O juiz da 4ª Vara de Feitos da Fazenda Municipal, Renato Luiz Dresch, garante que a Justiça assegura o direito à saúde previsto na constituição, com acesso universal e igualitário. “Procuramos analisar cada prescrição médica de forma específica. Se o laudo apontar risco, não podemos esperar que ele se comprove. Mas a parte pode recorrer em relação à liminar”, afirmou. Segundo Dresch, se for provado que o paciente pode usar outro medicamento com efeito terapêutico similar, isso será corrigido. “Mas, na maior parte das vezes, o município alega apenas que a obrigação não é dele e, sim, do Estado ou da União. Um jogo-de-empurra em relação a responsabilidade.”
Insulina
Uma vez ganha na Justiça, a ação deve ser cumprida. Mas nem sempre a situação é seguida à risca. O garoto Davi Tomaz Peixoto, de 6 anos, aguarda desde fevereiro, com base em liminar, a liberação, pela Secretaria de Estado de Saúde (SES), da bomba de infusão de insulina e outros insumos necessários para o tratamento da diabetes. Em julho, o processo foi julgado e a decisão provisória confirmada. Mesmo assim, o aparelho, que custa R$ 10 mil, não chegou. O garoto usa uma bomba emprestada pelo laboratório.

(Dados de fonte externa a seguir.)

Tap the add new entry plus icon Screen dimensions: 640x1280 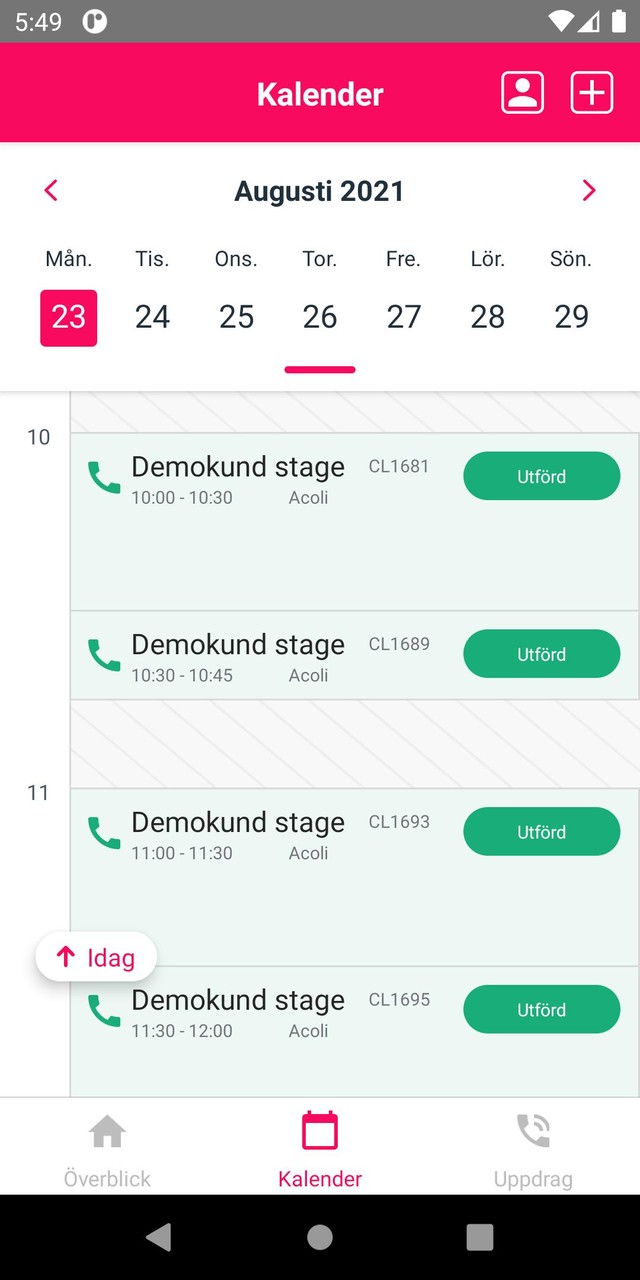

O pai de Davi, Alexandre Tomaz Peixoto, de 36, gasta cerca de R$ 750 por mês com o tratamento. O valor consome quase todo o salário recebido e, por isso, ele e a mulher precisam fazer empréstimos para arcar com os custos do tratamento. Alexandre também é diabético e perdeu a visão do olho esquerdo devido às complicações da enfermidade.
Ele explica que o garoto recebeu o diagnóstico da doença crônica aos três anos e não se adaptou ao tipo de insulina fornecida pelo SUS. “Antes, ele sofria constantes convulsões e tinha a vida bastante limitada”, lembrou. O pai do garoto sabe que não é o único a buscar o apoio da Justiça, mas disse se valer da lei para garantir os direitos constitucionais.
Mesmo com a pouca idade, Davi já lida com o aparelho como um adulto. A bomba é ligada a um catéter preso no corpo do menino. “Para brincar, ponho a mangueira para dentro da calça. Os colegas já sabem e procuram não esbarrar”, contou.
Ontem, a SES informou, por meio de sua assessoria, que a bomba e os insumos serão entregues em um prazo de três a dez dias úteis. Segundo a assessoria, ainda não há estudos que comprovem uma maior eficácia do aparelho em relação aos outros tratamentos.